Book cover courtesy of Milkweed Editions
Seed Keeper
All My Relations Arts is ushering in spring with Seed Week, a celebration of seeds through art, music, storytelling, gardening demonstrations, and the release of award-winning Dakota writer Diane Wilson’s latest book, The Seed Keeper. This week through March 12, All My Relations Arts and the Native American Community Development Institute have collaborated with local organizations that uplift the role of seeds in Indigenous cultural traditions: partners include Birchbark Books, Dream of Wild Health, Hennepin County Library, and Milkweed Editions.
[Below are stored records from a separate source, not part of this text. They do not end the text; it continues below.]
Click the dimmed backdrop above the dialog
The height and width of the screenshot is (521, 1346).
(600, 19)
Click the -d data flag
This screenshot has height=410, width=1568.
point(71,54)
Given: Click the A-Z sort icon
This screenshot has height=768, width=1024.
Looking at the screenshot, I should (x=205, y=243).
Seed Week kicks off Monday with traditional seed storytelling with Hope Flanagan, Jim Rock, and Rocky Makes Room for Them. Tuesday marks the official book release of The Seed Keeper from Milkweed Editions: the Zoom event will include a reading by Wilson, a video poem created by Indigenous filmmaker Missy Whiteman, and readings from Dakota writers Teresa Peterson and Gabrielle Tateyuskanskan. The rest of Seed Week will feature a seed planting demonstration, a sunflower cookie cooking demo from Native youth leaders, music performances from Keith Secola, and a Q&A session with Native American Food Sovereignty Alliance, Indigenous Food Network, Four Sisters (a project by NACDI), and others.
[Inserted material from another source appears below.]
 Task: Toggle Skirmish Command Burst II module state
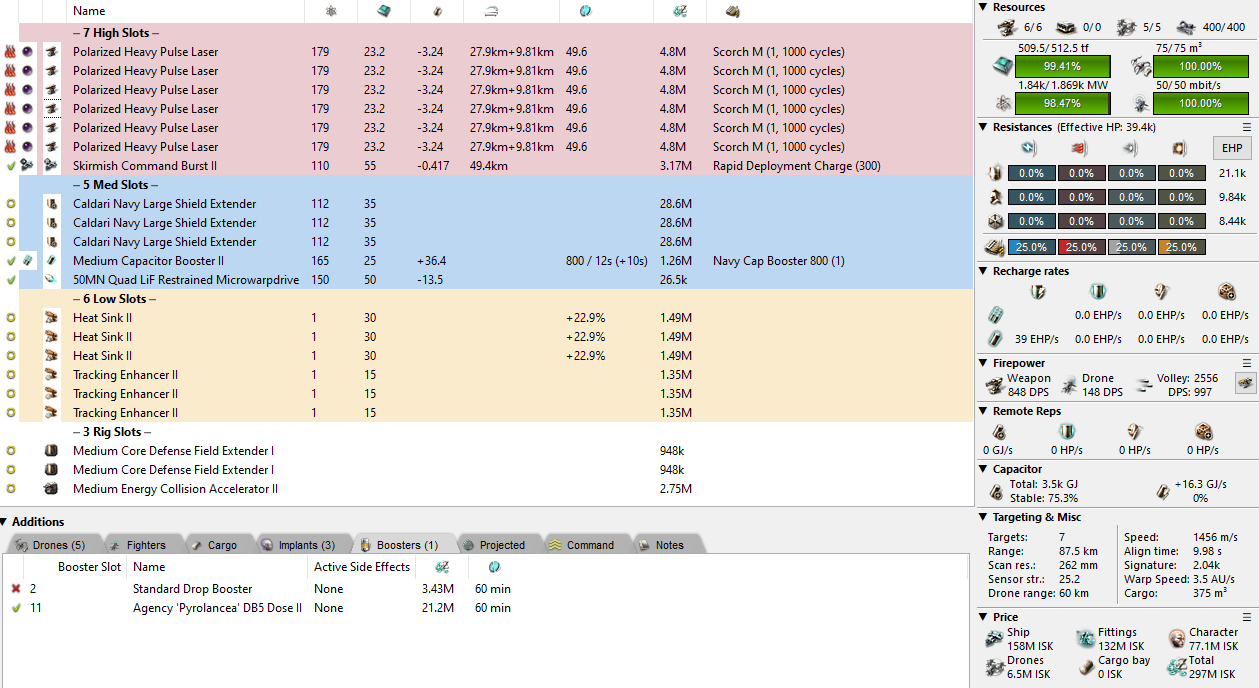click(x=11, y=166)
Wilson is an acclaimed Dakota author: her memoir, Spirit Car: Journey to a Dakota Past, won a 2006 Minnesota Book Award. She’s also the executive co-director of Dream of Wild Health farm in Hugo, MN, which aims to restore health in the Native community through Indigenous foods, medicines, and lifeways. Her new novel, The Seed Keepers, tells a multi-generational story of a Dakota family working to protect their way of life, and remembering their original relationship to seeds. Copies of The Seed Keeper and seed packets are available in limited supply at All My Relations Art Gallery on Franklin Avenue, where Seed Stories: Art by Holly Young and Xavier Tavera will be exhibited through March 27.